Power of Attorney or PoA, in short, is a frequently heard term in the real estate parlance. This term has earned a bad reputation because of its wrong utilisation in the past. All of us have heard accounts where the innocent and gullible have been duped by many real estate transactions carried out under the garb of Power of Attorney.
However, when used rightly, Power of Attorney gives flexibility to either party for carrying out financial and business-related responsibilities, especially when any of them is living away or is incapacitated and cannot be physically present for the signing of papers.
Through this post, we aim to bring to you all that you should be aware of the Power of Attorney and the ways it could be used in a real estate transaction.
A Power of Attorney is a legal document which grants a person the right to act on behalf of someone else in a legally binding transaction. It could be used in the circumstances like facilitating banking transactions, entering into a contract with someone, real estate transactions, etc.
A power of attorney is granted to simplify and ease various transactions. In real estate, it is mainly used when one of the parties involved in the transaction is an NRI and cannot make trips to be a party to the transaction.
In legal terms, the person who grants the PoA is called the Principal, and the person who is allowed power to act is referred to as the Agent.
There are two types of PoA. Either of them can be used to facilitate a transaction depending upon the need of the hour.
General Power of Attorney (GPA): A general power of attorney allows greater control to the agent to carry out various tasks or discharge multiple responsibilities of the Principal. The general rights that are conferred on the Agent are mentioned in the document. A General Power of Attorney allows the Agent to represent the Principal in some transactions and is an ongoing agreement between the Principal and the Agent until revoked by the Principal.
Specific Power of Attorney: As against a GPA which allows the Agent to carry out a wide range of transactions on behalf of the Principal, a Specific Power of Attorney allows only one particular transaction or a specific set of actions involved in a transaction.

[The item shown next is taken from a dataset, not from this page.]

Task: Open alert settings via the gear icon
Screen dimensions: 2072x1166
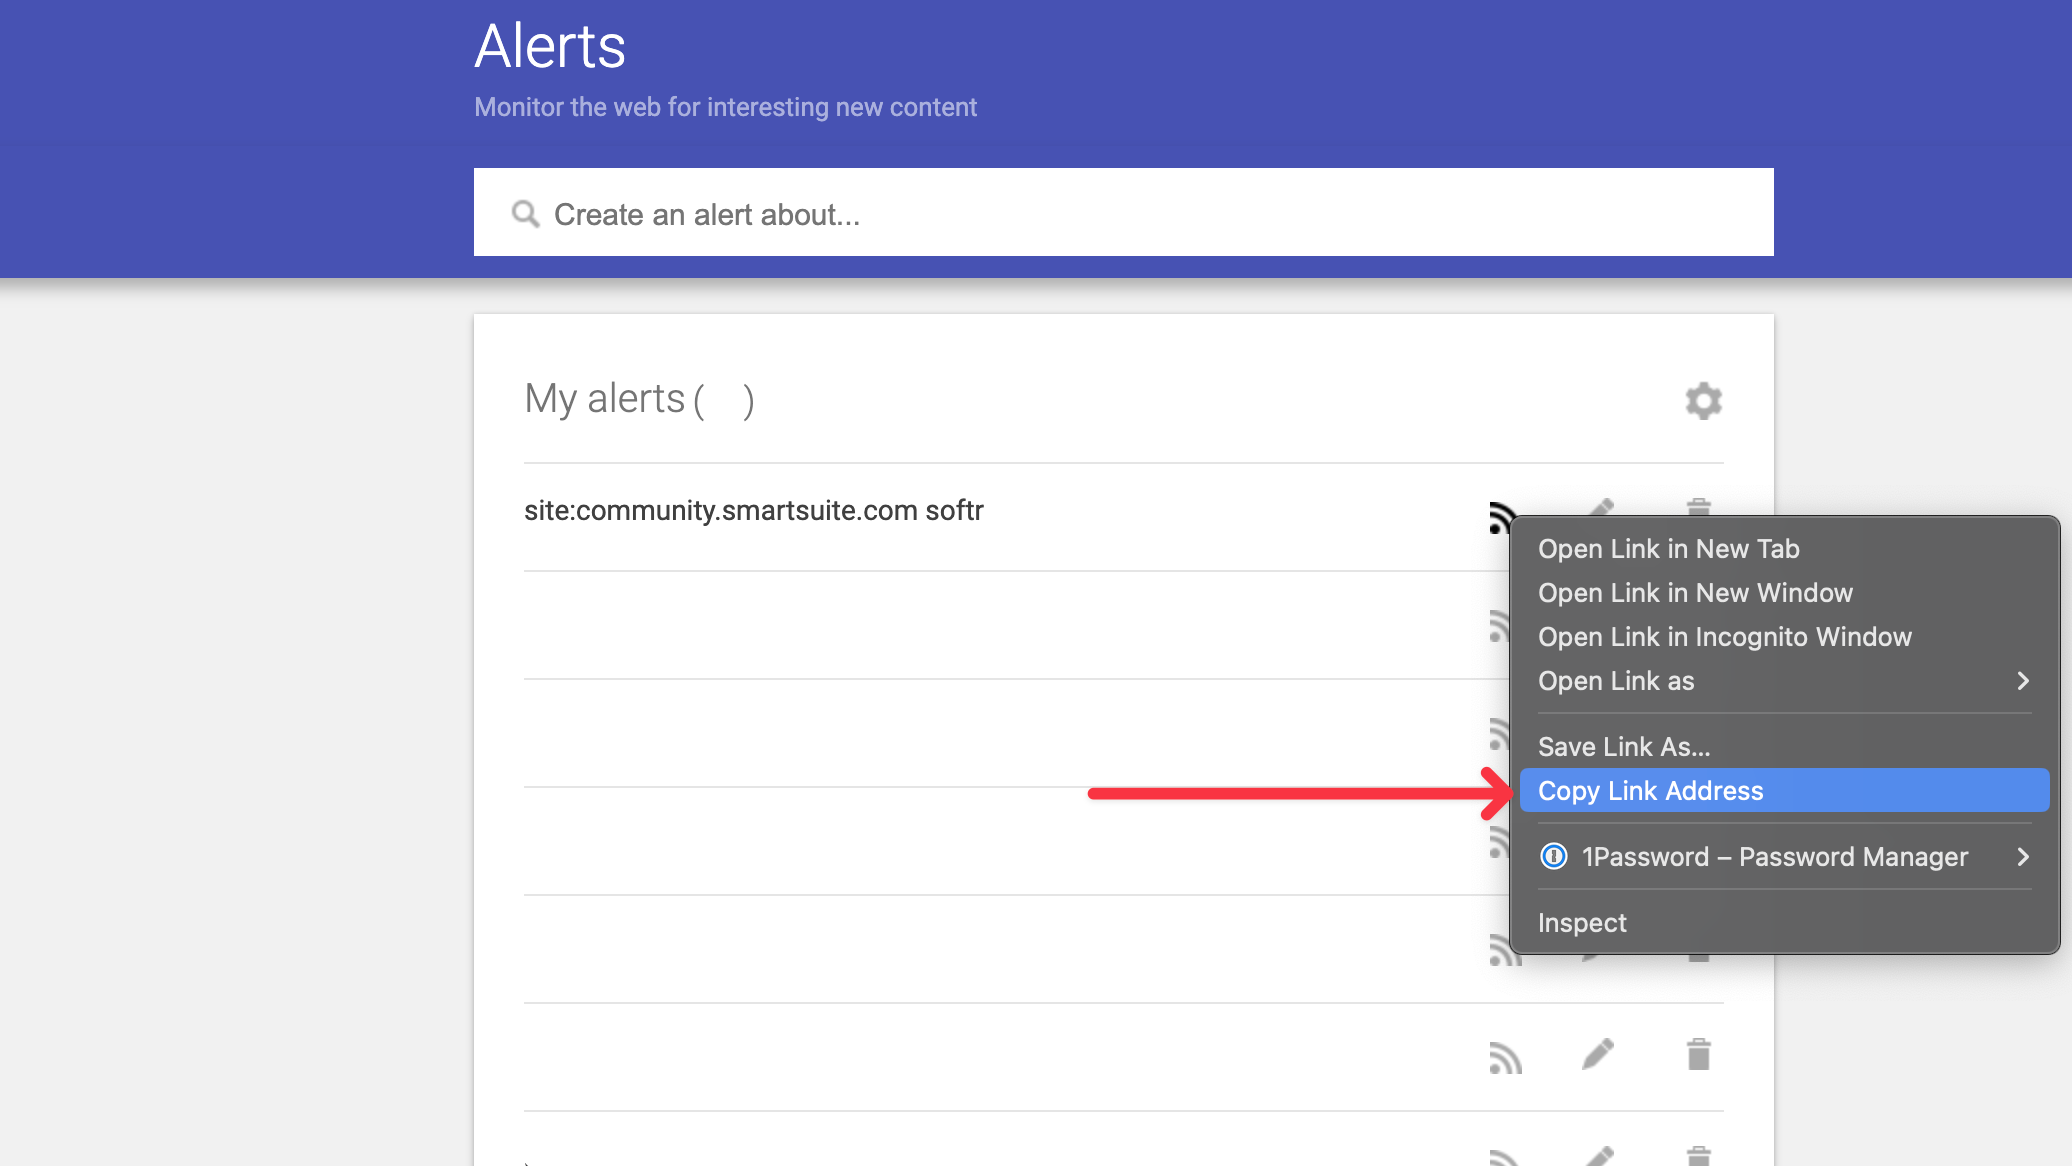Action: point(1703,401)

There are various ways of authenticating a PoA
Notarisation of PoA
Though it is not mandatory, PoA can be notarised. Experts advise that PoA document is notarised in the best interests of the parties involved.
PoA executed abroad
As it is widely used in real estate transactions involving individuals residing outside of India, there have been certain instances where notaries of other countries have been allowed to notarise the PoA. However, to avoid ambiguities, it is recommended that a representative of the Indian Government / Indian Vice-Consul or the Indian Consul certifies the document instead of other notaries.
Registration of PoA
Indian Law requires that if both the Principal and the Agent are residents of India, then the PoA must be registered at the Sub-Registrar’s office. This clause is done away with if the Principal is residing abroad, is physically infirmed, in Jail or exempted by law for personal appearance.
Following the rampant misuse of Power of Attorney, the Supreme Court banned registration of property sold under PoA. This instrument that allows an agent right to carry out transactions for business / financial transactions was not a valid document for transfer of property. As it involved lesser payment of duties and taxes, this became a widely used practice in real estate transactions.

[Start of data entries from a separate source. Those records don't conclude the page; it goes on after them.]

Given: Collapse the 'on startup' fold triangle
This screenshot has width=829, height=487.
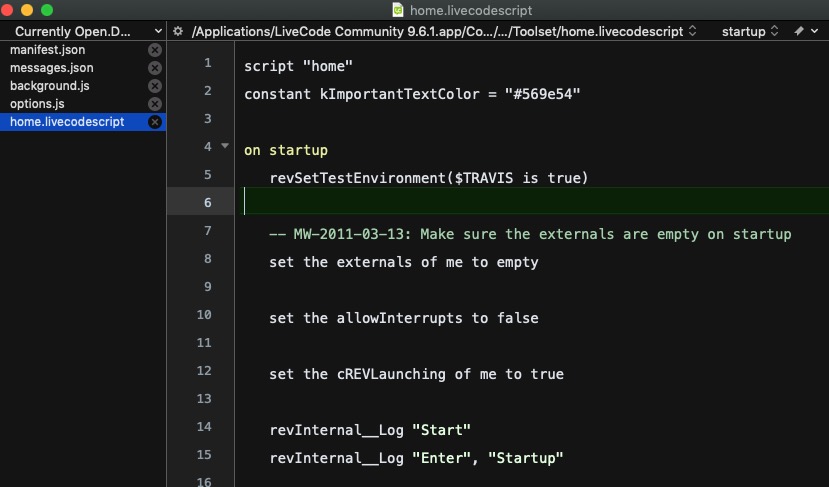Looking at the screenshot, I should coord(224,147).
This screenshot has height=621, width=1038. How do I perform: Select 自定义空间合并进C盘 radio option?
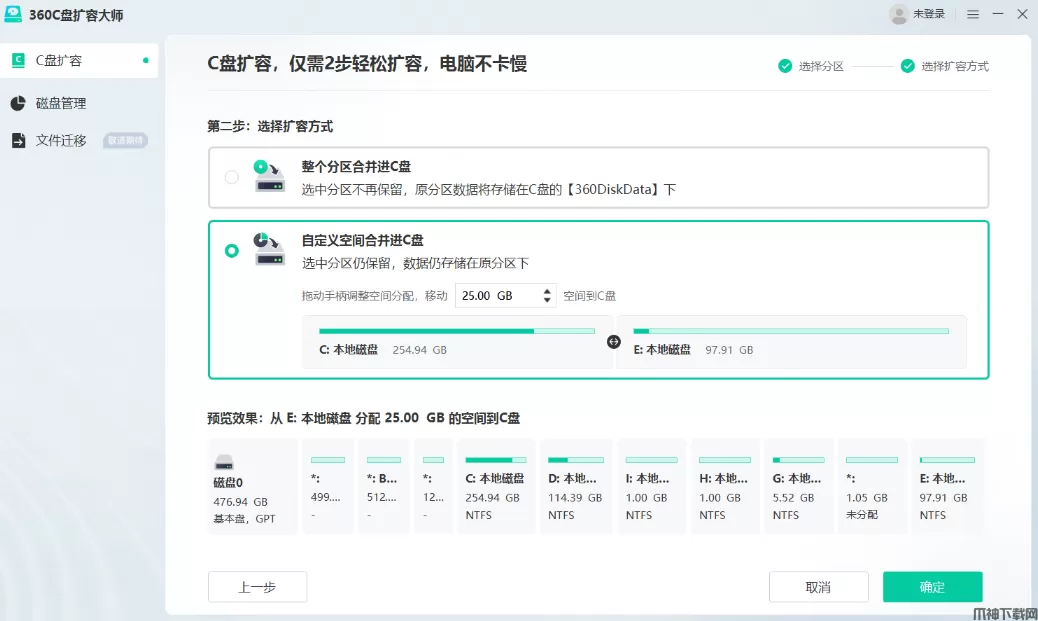pos(232,250)
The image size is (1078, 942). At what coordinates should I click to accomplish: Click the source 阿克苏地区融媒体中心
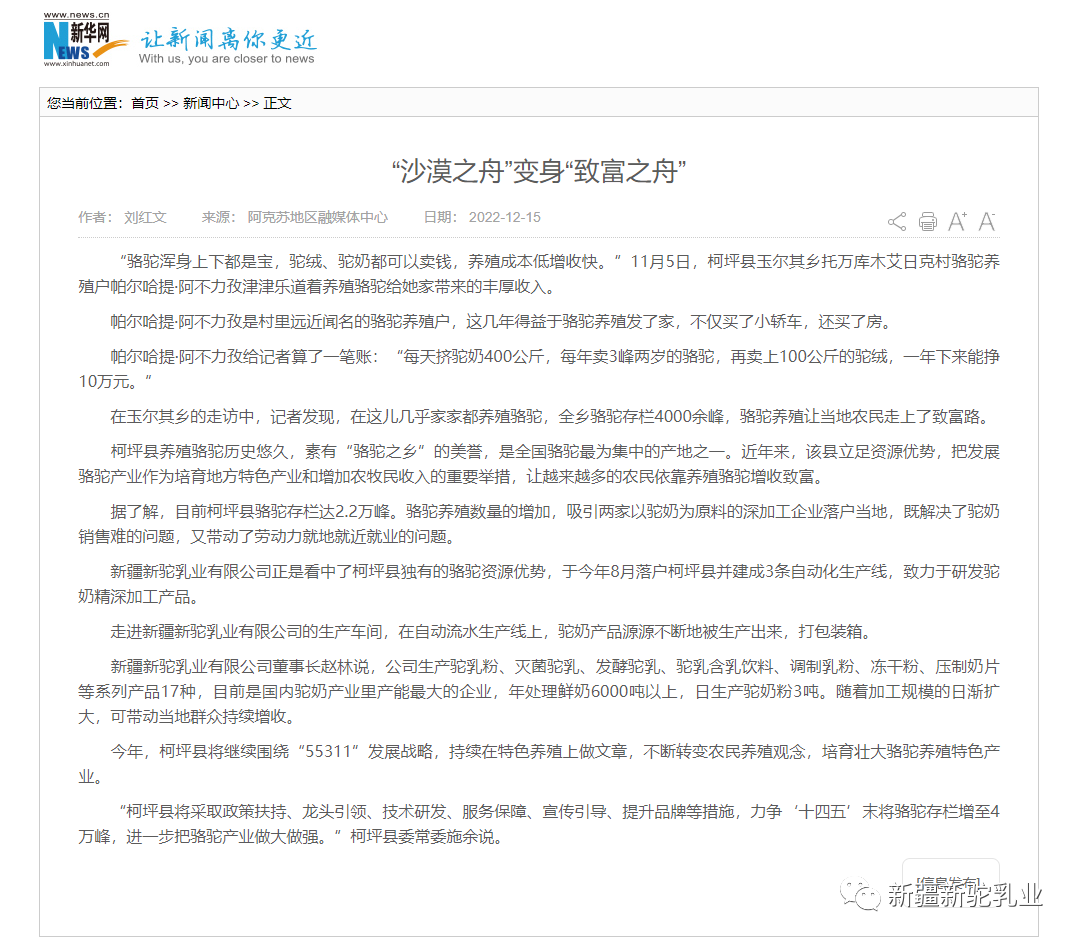point(317,217)
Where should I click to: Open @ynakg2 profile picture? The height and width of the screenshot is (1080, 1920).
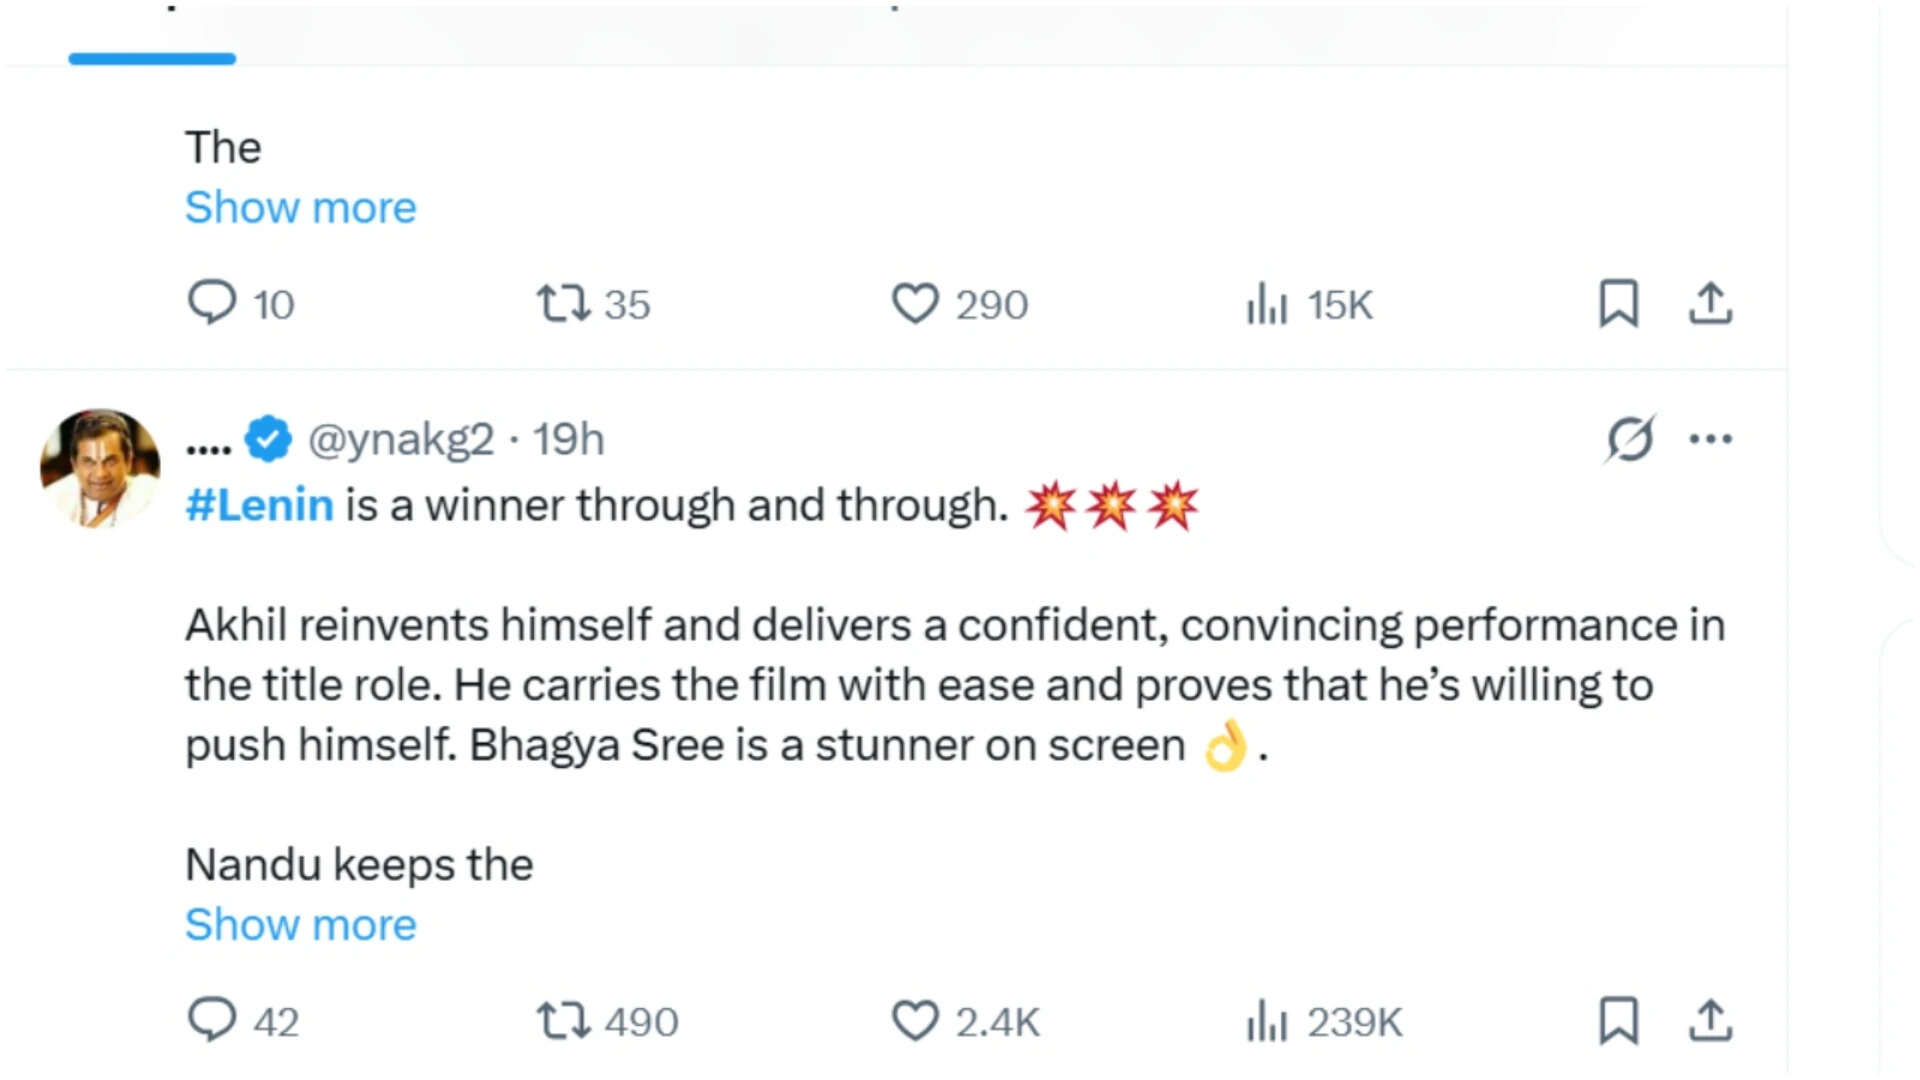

However, later in the year 2012, the Delhi Government allowed GPA transactions involving certain categories like GPAs in favour of children, siblings, spouse, relatives or person of trust by registered owners.
This is a very relevant point to be kept in mind while doing a real estate transaction. Also, it will be difficult for you to manage loan for your property if the sale has been made under GPA, as it doesn’t give you a clear title to the property.
However, GPA can be used by an agent to manage the estate of his/her principal, collect rent, pay utility bills and act on the principal’s behalf for home loan related transactions.